## TASK INPUTS
::::::::

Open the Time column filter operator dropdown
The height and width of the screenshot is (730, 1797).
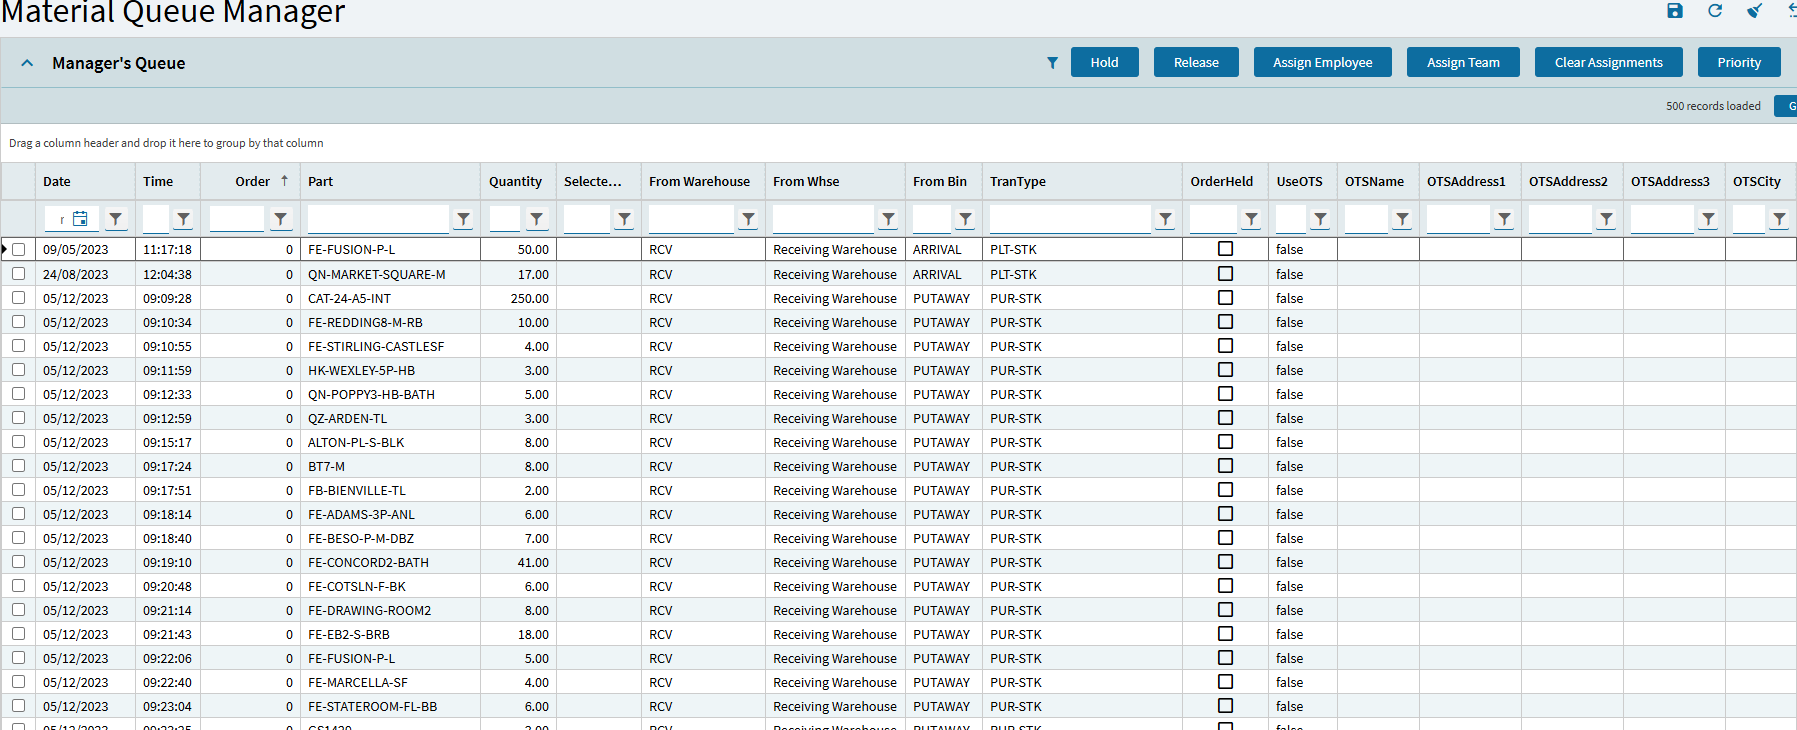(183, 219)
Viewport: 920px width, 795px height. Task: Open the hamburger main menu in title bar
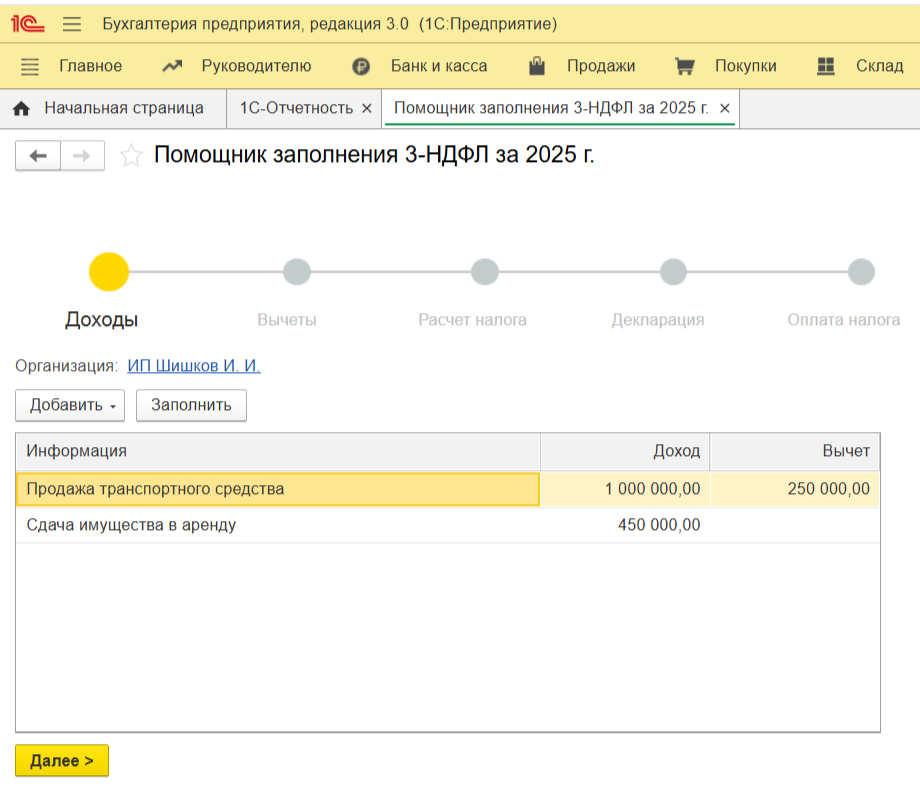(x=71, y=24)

::::::::

## EXERCISE INSTRUCTIONS
Give back the listing exactly, without a single picture.

## ANSWER SECTION
Open the Time column filter operator dropdown
The height and width of the screenshot is (730, 1797).
(183, 219)
Viewport: 920px width, 795px height. Task: Open the hamburger main menu in title bar
(x=71, y=24)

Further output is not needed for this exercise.